Non chiedetemi i boschi

Perché scatto in studio? E perché non in un bosco?

Non chiedetemi boschi. O meglio, non chiedetemi un ritratto ambientato nei boschi.

Affermazione pungente, lo so. La delusione la leggo negli occhi di chi insiste.

Perché allora non accontentare questa richiesta?


Facciamo un passo indietro.

Durante le mie prime esperienze nel mondo del ritratto, fotografavo in esterna.

Avevo imparato a conoscere la luce naturale e tutti i suoi continui ed improvvisi mutamenti. Ad apprezzare determinati orari piuttosto che altri.

E la volete sentire una cosa sconcertante? Mi piaceva! Mi piaceva l'atmosfera magica della golden hour, l'effetto del lens flare.
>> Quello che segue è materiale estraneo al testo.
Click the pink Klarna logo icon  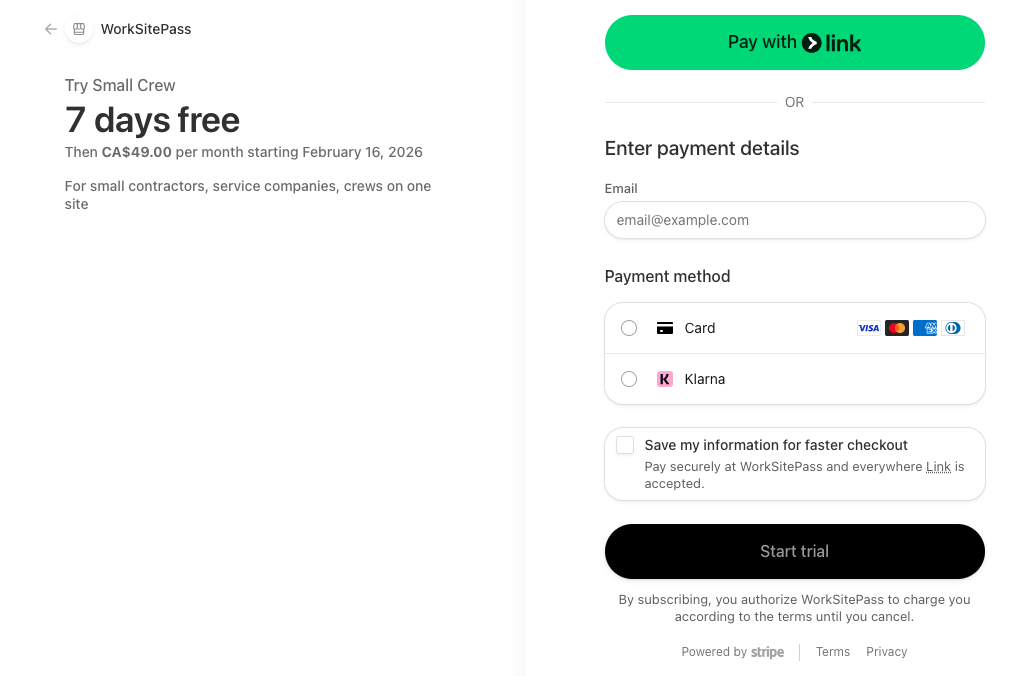tap(665, 379)
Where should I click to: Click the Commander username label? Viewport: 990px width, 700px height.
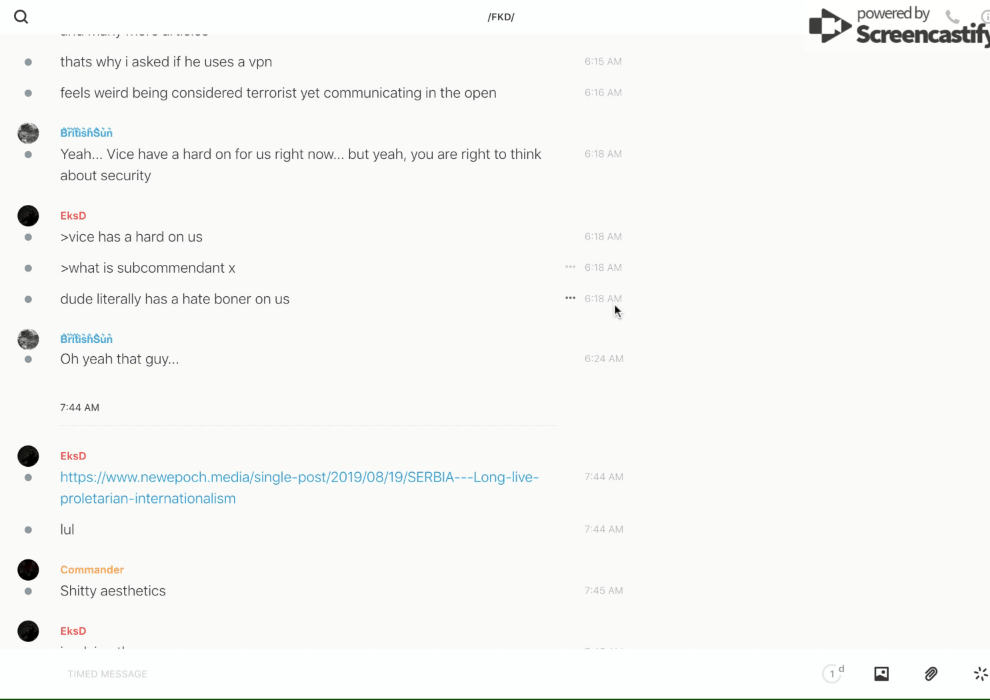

Sempre a caccia della luce perfetta, facevo svegliare prima dell’alba ogni ragazza da ritrarre. "Chi bella vuol venire, un po' deve soffrire" - diceva la mia nonna. L'ambiente circostante era per me un grandissimo aiuto a livello compositivo. E facilitava notevolmente l'interazione con ognuna di loro, perché trovavano un senso e una dimensione all'interno di un contesto concreto e reale.

In questa fase della mia formazione - paradossale, lo so! - lo studio "was not my cup of tea".



Per diverso tempo ho continuato a scattare in esterna. Ma più che lo sguardo di chi incontrava il mio obiettivo, continuavo a cercare il dialogo del suo corpo con la luce.

Il controluce. Non parlo dell’effetto “silhouette”. Piuttosto di quel senso di astrazione che solo la luce del sole, quando arriva da dietro, riesce creare. I ritratti che facevo si tingevano di bianco. E anche se si intravedeva qualcosa della location (il fantomatico bosco) in cui ci trovavamo, in realtà avrebbe potuto essere ovunque e da nessuna parte.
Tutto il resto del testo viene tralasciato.